General manager Pierre Dorion loves to repeat some variation of this line about Smith: “There’s never a bad day at work when D.J. is at the rink.”
There is a human element to Smith that is endearing. Beneath the fiery competitor and former tough guy defenceman is the funny hockey uncle, and we get snippets in those short post-game clips the team’s website shares from the dressing room. After the frenetic win over Minnesota, Smith could be seen entering the room carrying a folded, wrapped, hockey sweater. And he called for Drake Batherson, who has been out with a high-ankle sprain since getting decked by then-Buffalo Sabres goalie Aaron Dell a month ago.
Brady Tkacuk took Batherson’s place at the All-Star Game in Las Vegas.

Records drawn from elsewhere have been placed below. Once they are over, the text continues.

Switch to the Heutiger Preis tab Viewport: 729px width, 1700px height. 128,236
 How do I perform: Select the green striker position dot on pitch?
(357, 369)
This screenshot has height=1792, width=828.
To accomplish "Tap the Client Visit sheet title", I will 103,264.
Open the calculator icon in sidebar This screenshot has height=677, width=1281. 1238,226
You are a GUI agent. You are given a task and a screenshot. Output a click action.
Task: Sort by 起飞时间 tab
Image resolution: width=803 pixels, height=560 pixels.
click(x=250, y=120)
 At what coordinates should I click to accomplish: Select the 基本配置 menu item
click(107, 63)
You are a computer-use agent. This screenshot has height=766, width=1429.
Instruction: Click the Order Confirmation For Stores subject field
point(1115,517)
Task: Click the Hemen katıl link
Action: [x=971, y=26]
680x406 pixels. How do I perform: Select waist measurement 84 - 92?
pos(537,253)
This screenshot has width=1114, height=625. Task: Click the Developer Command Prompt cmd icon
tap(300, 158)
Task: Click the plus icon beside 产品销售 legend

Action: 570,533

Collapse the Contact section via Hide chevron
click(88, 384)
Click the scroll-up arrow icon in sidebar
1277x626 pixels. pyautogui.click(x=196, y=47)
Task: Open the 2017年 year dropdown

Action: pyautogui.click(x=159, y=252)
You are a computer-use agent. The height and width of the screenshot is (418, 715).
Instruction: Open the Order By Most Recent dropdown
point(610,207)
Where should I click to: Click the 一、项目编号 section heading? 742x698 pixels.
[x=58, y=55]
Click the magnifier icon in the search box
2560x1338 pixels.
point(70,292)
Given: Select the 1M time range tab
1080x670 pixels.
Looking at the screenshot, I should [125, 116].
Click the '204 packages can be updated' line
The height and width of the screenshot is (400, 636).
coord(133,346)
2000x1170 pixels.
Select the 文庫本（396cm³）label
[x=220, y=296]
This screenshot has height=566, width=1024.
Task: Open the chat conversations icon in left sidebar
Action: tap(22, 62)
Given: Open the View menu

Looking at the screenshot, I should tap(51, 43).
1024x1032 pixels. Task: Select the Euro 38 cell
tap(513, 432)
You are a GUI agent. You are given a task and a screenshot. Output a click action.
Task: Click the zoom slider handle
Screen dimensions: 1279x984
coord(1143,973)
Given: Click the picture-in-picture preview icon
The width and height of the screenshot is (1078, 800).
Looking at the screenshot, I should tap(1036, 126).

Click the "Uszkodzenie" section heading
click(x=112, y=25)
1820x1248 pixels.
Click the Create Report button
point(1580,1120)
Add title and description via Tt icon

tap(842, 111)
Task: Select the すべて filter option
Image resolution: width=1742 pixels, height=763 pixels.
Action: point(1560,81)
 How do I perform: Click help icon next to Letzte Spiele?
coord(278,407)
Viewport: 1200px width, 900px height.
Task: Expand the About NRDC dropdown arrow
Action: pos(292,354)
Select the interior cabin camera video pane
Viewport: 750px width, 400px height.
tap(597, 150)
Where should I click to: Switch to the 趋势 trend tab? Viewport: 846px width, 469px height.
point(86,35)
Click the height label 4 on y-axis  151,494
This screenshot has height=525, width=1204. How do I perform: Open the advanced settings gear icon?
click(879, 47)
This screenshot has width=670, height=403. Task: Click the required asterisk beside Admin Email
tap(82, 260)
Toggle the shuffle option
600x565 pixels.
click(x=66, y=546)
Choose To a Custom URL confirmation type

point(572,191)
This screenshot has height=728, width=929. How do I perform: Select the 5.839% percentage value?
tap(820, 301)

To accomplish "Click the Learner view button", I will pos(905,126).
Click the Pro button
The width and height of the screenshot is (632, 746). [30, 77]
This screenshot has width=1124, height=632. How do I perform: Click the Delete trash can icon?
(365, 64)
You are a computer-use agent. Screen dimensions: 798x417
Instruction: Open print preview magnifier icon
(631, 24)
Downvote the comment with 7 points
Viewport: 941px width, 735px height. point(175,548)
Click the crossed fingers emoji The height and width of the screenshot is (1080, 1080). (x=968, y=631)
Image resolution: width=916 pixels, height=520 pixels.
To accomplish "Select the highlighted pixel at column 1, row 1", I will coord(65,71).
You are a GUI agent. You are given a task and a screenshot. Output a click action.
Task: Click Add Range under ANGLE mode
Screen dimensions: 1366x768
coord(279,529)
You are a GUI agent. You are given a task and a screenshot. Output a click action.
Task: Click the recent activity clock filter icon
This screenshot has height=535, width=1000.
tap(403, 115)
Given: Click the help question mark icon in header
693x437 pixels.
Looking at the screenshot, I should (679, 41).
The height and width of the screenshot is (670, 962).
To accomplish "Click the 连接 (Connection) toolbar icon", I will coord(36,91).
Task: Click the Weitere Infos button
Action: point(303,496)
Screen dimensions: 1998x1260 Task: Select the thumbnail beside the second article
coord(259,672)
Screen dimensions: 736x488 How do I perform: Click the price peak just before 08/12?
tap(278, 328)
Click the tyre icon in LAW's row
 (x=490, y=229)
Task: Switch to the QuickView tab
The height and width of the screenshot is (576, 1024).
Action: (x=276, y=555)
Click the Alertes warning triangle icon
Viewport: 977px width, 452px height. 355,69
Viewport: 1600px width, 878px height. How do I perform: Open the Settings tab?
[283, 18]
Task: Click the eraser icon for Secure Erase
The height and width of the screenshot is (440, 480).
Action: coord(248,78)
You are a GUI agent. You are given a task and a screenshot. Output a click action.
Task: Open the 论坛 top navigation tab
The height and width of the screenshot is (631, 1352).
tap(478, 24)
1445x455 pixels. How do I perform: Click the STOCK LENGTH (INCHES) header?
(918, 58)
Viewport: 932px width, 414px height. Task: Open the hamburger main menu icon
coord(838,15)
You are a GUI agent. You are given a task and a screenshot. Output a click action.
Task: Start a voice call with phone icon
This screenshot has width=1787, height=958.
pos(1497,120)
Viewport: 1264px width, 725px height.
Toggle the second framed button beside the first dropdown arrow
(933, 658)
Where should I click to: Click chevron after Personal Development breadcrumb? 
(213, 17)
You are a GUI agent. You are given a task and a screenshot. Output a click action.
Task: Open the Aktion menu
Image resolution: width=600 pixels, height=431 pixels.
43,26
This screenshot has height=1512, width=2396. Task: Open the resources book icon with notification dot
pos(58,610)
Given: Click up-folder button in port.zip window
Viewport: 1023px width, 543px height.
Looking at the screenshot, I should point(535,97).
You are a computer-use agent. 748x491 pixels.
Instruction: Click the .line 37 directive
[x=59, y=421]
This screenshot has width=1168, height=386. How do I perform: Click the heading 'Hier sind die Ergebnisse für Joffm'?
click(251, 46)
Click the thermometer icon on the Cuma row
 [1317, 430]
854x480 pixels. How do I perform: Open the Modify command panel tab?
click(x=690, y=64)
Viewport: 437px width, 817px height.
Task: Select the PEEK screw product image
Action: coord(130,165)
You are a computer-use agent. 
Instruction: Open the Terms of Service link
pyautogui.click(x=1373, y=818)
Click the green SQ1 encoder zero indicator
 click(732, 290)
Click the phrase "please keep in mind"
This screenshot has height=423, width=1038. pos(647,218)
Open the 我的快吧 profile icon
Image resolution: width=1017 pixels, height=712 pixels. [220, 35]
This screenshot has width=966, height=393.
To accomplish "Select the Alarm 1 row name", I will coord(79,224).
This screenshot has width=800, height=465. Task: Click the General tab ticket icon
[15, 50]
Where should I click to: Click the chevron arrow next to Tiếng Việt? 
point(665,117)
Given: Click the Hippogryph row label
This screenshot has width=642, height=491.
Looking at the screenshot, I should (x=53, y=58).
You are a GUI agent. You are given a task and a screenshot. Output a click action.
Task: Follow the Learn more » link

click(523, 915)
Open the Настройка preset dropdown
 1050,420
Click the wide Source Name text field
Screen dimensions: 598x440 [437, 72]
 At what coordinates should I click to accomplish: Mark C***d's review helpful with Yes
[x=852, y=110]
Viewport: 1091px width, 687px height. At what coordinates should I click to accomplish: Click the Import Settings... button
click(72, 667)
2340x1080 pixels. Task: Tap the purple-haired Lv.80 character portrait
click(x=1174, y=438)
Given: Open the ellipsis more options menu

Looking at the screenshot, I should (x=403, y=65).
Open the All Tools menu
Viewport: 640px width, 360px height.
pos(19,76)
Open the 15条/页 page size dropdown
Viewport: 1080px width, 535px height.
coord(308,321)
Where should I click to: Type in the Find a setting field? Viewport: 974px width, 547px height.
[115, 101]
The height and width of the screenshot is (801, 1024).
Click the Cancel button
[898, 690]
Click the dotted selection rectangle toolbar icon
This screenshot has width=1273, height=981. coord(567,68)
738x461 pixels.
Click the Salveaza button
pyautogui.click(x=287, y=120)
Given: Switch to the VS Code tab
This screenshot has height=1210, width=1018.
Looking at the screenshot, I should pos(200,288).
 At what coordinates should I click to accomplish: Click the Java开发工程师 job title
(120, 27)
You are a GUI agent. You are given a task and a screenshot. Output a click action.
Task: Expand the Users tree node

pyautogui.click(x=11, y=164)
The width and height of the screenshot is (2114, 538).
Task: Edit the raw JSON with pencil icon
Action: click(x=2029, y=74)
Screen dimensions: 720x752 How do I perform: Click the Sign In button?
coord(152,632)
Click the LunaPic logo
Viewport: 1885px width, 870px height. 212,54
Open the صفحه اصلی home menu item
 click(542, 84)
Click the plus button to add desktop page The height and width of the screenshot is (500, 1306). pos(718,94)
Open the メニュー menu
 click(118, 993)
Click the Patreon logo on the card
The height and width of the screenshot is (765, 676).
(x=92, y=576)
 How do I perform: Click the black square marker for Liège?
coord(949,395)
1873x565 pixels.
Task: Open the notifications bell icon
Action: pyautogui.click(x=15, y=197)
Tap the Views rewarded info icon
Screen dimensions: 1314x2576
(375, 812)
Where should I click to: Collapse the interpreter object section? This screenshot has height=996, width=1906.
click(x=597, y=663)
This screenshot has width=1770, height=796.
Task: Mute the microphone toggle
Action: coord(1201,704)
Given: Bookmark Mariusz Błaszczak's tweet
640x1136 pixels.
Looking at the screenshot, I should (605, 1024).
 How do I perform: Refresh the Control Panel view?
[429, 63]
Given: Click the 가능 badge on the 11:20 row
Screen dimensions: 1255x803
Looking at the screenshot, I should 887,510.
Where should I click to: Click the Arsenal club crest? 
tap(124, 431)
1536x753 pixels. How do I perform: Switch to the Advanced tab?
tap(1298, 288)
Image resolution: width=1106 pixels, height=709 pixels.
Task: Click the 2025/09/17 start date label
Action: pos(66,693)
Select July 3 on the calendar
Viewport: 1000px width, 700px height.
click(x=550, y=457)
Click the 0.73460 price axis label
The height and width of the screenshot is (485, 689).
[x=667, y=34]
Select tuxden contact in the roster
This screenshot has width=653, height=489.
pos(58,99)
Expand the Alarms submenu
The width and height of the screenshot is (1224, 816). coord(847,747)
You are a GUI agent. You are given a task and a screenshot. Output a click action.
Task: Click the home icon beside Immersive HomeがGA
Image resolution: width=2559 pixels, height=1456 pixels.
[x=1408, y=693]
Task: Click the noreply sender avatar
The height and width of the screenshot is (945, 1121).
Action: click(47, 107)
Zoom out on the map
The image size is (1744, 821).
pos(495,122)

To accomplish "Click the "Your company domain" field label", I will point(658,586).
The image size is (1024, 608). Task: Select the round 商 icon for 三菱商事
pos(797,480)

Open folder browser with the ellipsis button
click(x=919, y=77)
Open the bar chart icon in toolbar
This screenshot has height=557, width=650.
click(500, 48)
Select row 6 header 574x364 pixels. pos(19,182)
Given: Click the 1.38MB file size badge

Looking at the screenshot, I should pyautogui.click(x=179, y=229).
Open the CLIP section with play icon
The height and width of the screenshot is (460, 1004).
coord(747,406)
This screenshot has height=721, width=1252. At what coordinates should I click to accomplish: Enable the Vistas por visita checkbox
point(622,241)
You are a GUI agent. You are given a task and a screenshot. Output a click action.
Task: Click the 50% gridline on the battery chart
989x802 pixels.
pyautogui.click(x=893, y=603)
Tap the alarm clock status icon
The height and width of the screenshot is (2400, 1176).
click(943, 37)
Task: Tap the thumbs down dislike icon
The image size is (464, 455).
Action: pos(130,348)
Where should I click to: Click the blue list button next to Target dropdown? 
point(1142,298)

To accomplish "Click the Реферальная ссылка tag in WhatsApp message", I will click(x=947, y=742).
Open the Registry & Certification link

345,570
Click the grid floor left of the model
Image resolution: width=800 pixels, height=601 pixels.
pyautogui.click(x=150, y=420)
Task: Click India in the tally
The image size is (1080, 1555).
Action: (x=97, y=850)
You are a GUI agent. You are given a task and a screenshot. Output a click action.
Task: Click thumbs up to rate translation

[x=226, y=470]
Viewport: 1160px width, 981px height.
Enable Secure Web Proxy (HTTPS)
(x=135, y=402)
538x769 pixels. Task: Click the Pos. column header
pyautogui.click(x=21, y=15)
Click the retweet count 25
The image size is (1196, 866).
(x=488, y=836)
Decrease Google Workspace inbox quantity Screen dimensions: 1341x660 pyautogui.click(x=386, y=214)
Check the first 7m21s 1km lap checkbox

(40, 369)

“Here’s your All-Star jersey, Drake,” Smith said, handing him the package. “You didn’t get to go. Atta boy, son.” The room exploded.
Importantly, the young core relates to Smith. Even if he was criticized over the first couple of years for favouring veterans in his lineup, especially on defence, over time the kids are gaining precious experience, whether in Ottawa or Belleville.
Tkachuk, Chabot and the other lieutenants believe in their coach. Minus some of their top forwards, this team survived because it was willing to do what Smith asked of them. And they did it gladly.
Smith’s reputation for being a players’ coach filters through the organization. I recall a conversation I had with defensive prospect Jake Sanderson of the University of North Dakota, before the Beijing Olympics. At the end of a long chat, I asked if he had had any contact with Ottawa’s head coach.
“I’ve had a couple of calls with D.J. and he just seems like an unreal coach,” Sanderson said. “I can’t wait to get there.”
No doubt, Sanderson based that enthusiasm not just on a couple of phone calls but also from conversations with his pals in Ottawa and Belleville, fellow UND types such as Pinto and Jacob Bernard-Docker.
Smith knows he still has to prove himself when he has a more complete team and the added pressure to win. All in due time. For now, he is the right man to coach the Senators, a team that doesn’t quit regardless of the score in a game or Ottawa’s place in the standings.